PAGE EXCERPT:
Indiana University Bloomington

Luddy School of Informatics, Computing, and Engineering

Technical Report TR709:
A New Module in RAPSearch2 for Fast Protein Similarity Search of Paired-end Sequences

Xiaoqian Zhang, Haixu Tang
(Dec 2013), 16 pages pages
[Master's capstone report]
Abstract:
Protein similarity search is a fundamental step for taxonomic classification and function annotation of sequencing data from metagenomic and metatranscriptomic projects. Currently, the most popular tool for similarity search is BLAST (or specifically, the blastx), which have proved very efficient in aligning conventional sequencing data such as Sanger reads. The application and extension of Next Generation Sequencing (NGS) technology, which generates massive sequencing data, poses new challenge for classical algorithms of sequence comparison and similarity search. If we use BLAST to precede NGS sequences, the speed will be too slow. To address this challenge, RAPSearch [12,13] has been developed. It is a fast protein similarity search tool, which utilizes reduced amino acid alphabet to speed up the similarity search a few magnitudes and meet the demand of NGS sequence analysis. Paired end sequencing is a common technique used in NGS. It produces two reads from proximal locations of a target DNA or RNA molecule in both forward and reverse direction, which could be potentially utilized to enhance the alignment precise and coverage. RAPsearch has two versions (RAPsearch and RAPsearch2), both can only treat single-end sequences. Here, I will present a method applying to RAPSearch2 that combine paired-end reads as one hit and evaluate the significance in the similarity search to improve sensitivity of alignment. Based on the RAPSearch2 algorithm, I built a new module that could process the paired-end reads simultaneously. By using the paired end sequences aligned on the proximal locations on the same subject sequences, the method could increase the searching sensitivity by about 0.5%~0.6%, comparing to the similarity search by using each of the paired end sequences individually.

(Stored items from a collection)
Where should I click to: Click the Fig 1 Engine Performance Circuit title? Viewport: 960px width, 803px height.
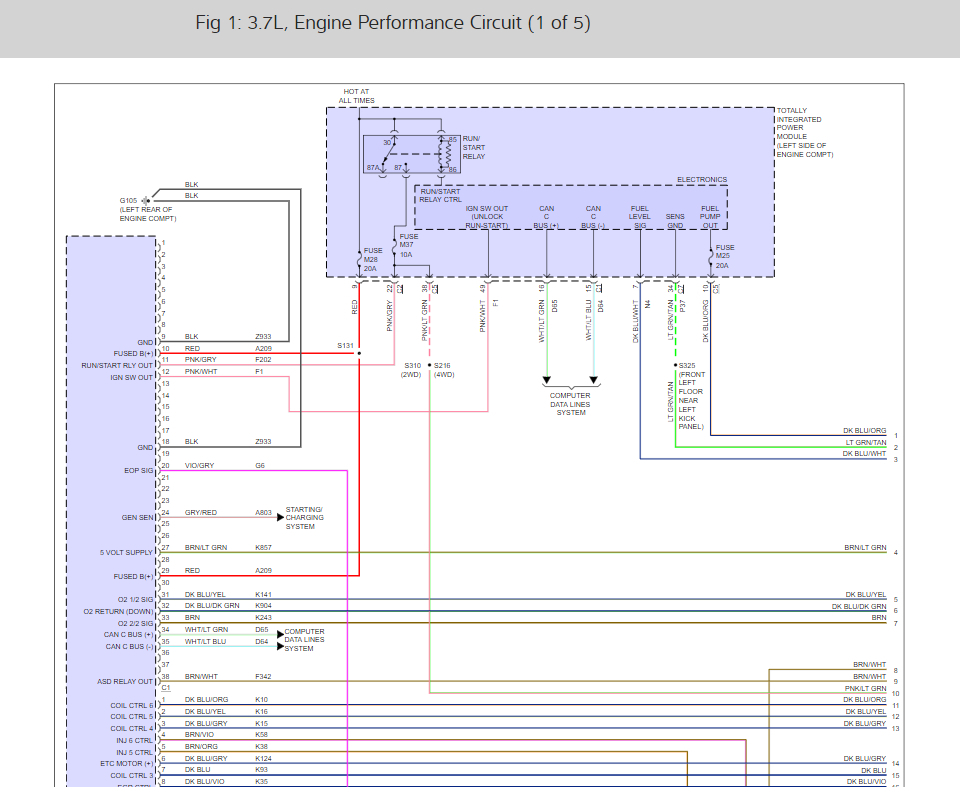(393, 23)
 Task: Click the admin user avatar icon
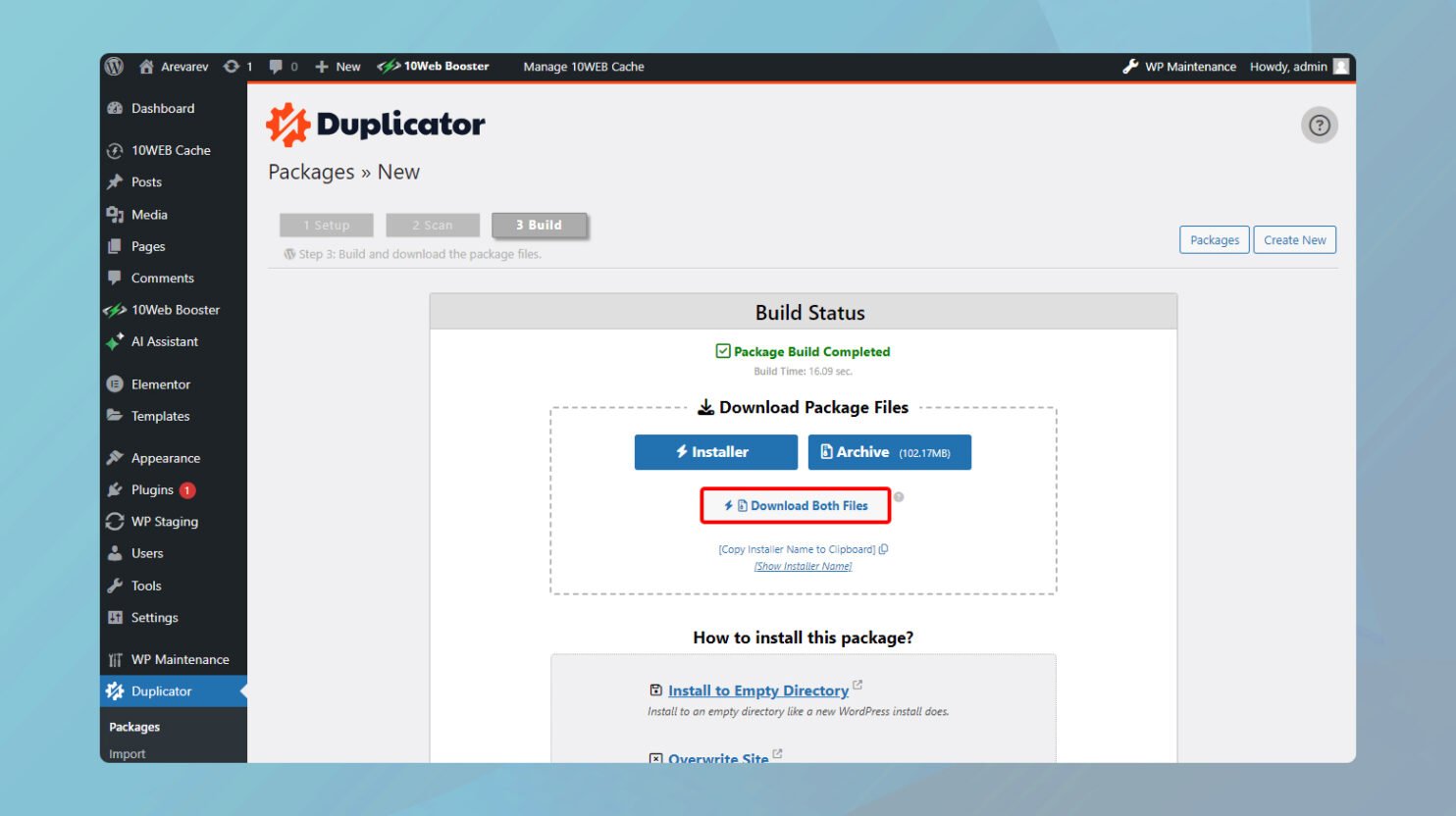click(1341, 67)
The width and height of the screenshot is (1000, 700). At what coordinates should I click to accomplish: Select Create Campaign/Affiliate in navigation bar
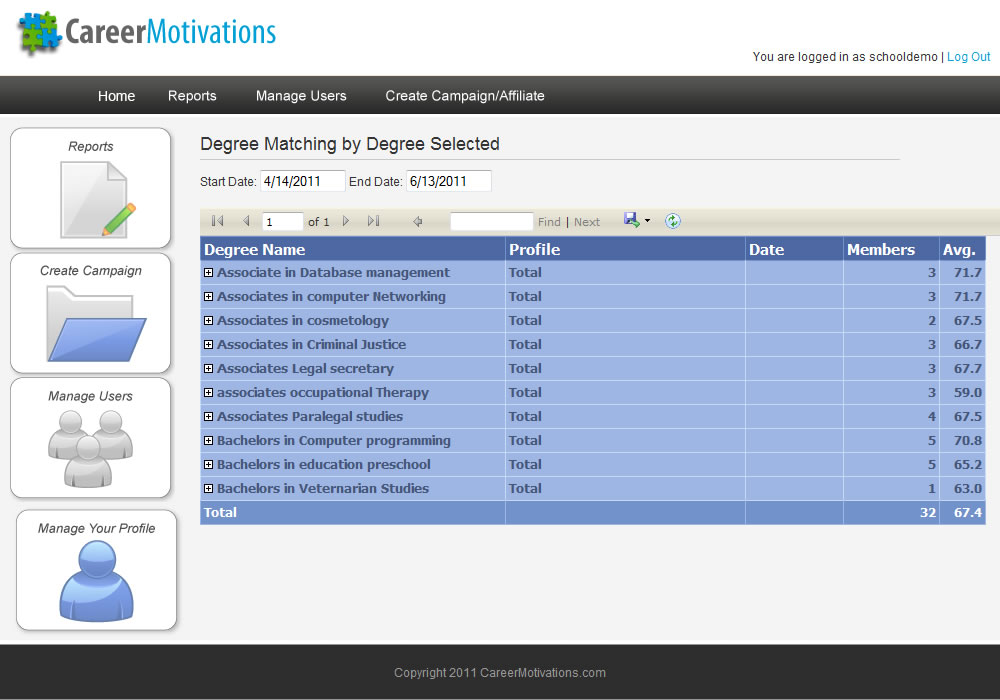tap(465, 96)
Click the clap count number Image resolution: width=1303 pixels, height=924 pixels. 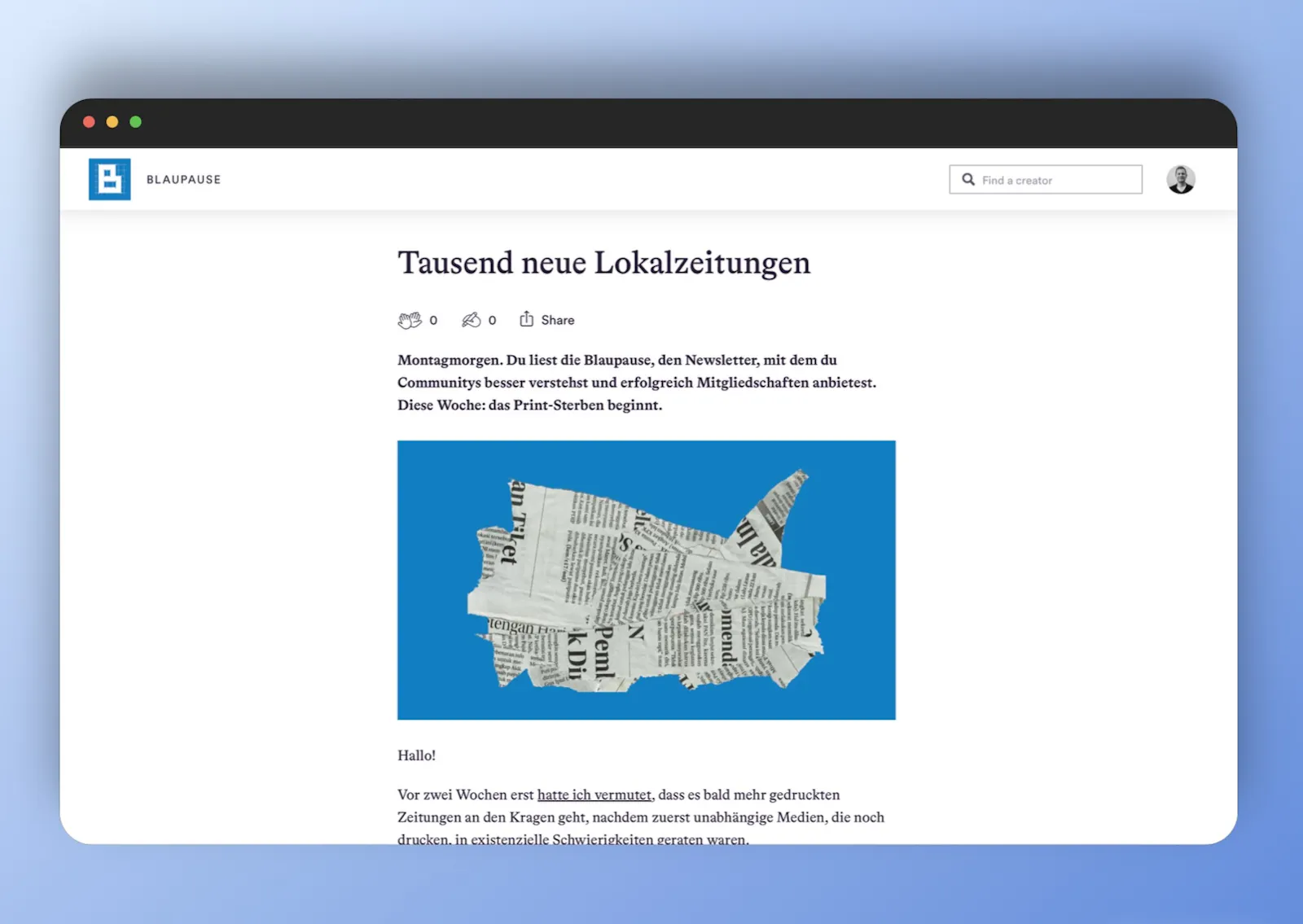(x=433, y=321)
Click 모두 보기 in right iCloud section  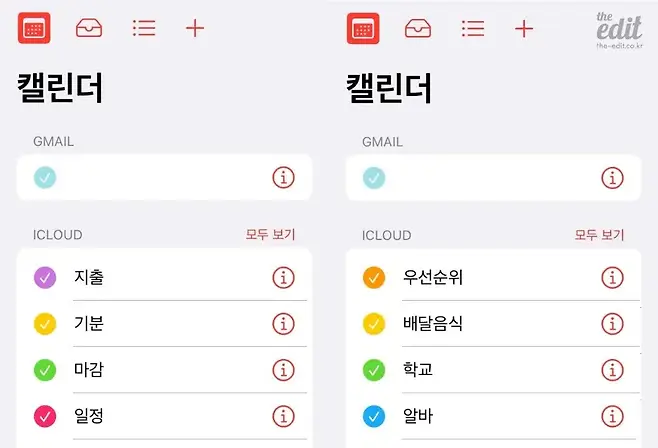pyautogui.click(x=599, y=235)
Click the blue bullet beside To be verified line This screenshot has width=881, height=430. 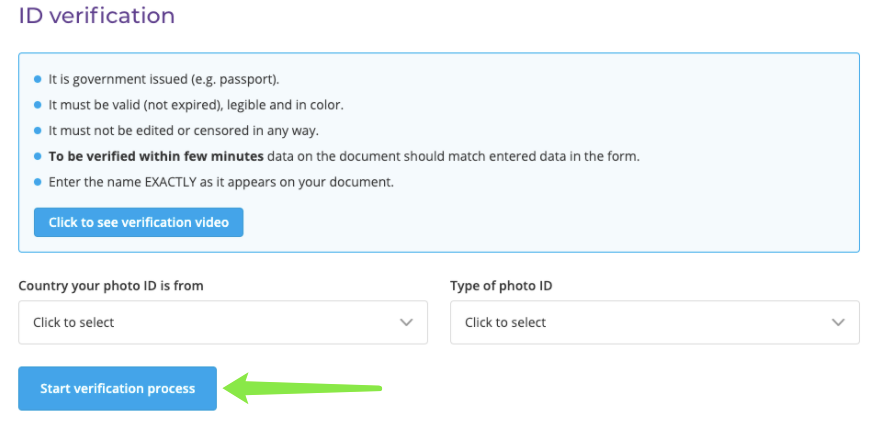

WHAT THE EXERCISE ASKS:
Name every protein similarity search tool or tool version mentioned in the technical report abstract. The data play no part in this work.

EXPECTED ANSWER:
BLAST, blastx, RAPSearch, RAPSearch2